## Page extract
---

Sequential circuit: What does state mean exactly?

I have read some posts like: What is state in a sequential circuit? about explaining what a state is in the sequential logic circuit. But the responses are pretty much the same as those ones in my textbook and I still don't understand what it is exactly.

From my understanding so far, I think a state is pretty much like the mode of a circuit when some certain inputs are given. For example, if we have a two-inputs SR latch, when S and R are 1 and 0, SR latch is in the set state, which I think it's like the circuit is in the setting/saving mode. (not sure if this understanding is correct or not)

But if this understanding is correct, I found out it is so weird to read my textbook. (Digital Design and Computer Architecture, second edition, David Money Harris)

"The chapter begins by studying latches and flip-flops, which are simple sequential circuits that store one bit of state." If state is similar to the concept of mode, why we can tell how many bits are there in a state?

---

## Rows
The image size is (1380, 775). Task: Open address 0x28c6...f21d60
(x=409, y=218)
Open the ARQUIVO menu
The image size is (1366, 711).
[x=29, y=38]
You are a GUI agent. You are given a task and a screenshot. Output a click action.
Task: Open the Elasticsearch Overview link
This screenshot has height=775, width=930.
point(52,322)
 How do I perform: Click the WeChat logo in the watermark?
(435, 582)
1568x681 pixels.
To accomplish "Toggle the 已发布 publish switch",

---

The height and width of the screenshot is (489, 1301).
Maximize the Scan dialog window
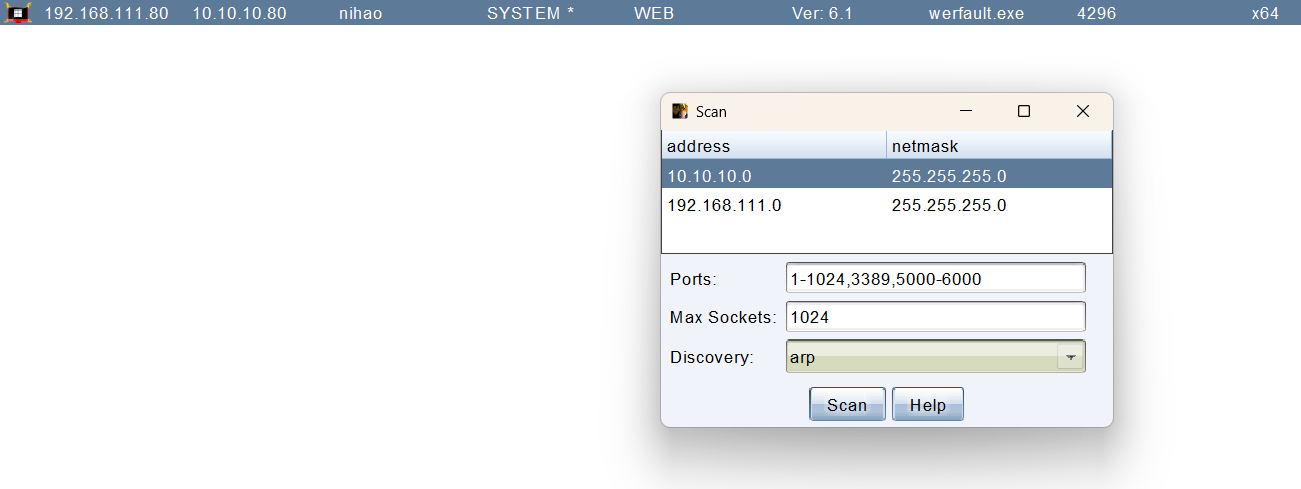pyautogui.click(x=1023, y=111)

---

## Short problem A
Answer these about the forum post on sequential circuit state:
(i) Which textbook, including its edition, does the poster cite?
(ii) In the poster's SR latch example, what values of S and R put the latch in the set state?
(iii) According to the quoted textbook sentence, how many bits of state do latches and flip-flops store?
## Short problem B
Write the next part of the forum post on sequential circuit state, picking up after its final question.

## Exercise result A
(i) Digital Design and Computer Architecture, second edition, by David Money Harris.
(ii) S is 1 and R is 0.
(iii) One bit.

## Exercise result B
Can someone please give me an accurate definition about the state? If it is possible to provide an analogy I will be really grateful, this would really help me understand this stuff.

• I would think of it like, "What is the state of the light switch in your room right now?" On or off? Set or reset? 1 or 0? Commented Apr 17, 2019 at 22:45
• One additional question that is not included in the description above. Given N inputs, how do I know how many possible states are there in a sequential circuit? Commented Apr 17, 2019 at 22:46
• N inputs can have 2^N states, but some may be X don't care "State" of the system expresses the unique logical values of all nodes or any 1 node when looking at 1 port Commented Apr 17, 2019 at 22:50
• So can I understand this way? Each row in a truth table is a possible state of the sequential circuit? (without considering if this state is a don't care) Commented Apr 17, 2019 at 22:52
• that's another way to express a state which is static condition Commented Apr 17, 2019 at 22:53

The number of states in a sequential system is not determined by the number of inputs, and it is not determined by the rows of a combinational truth table. Just talking about the "state" of the inputs is misleading (although I do it sometimes).

The number of possible states is determined only by the number of memory bits in the system. The maximum number of states is equal to $$\2^N\$$ if there are $$\N\$$ bits of memory.

The state of system can change how it responds to its inputs. The behavior (outputs) of the system can be different for each of the possible states even when the inputs are the same.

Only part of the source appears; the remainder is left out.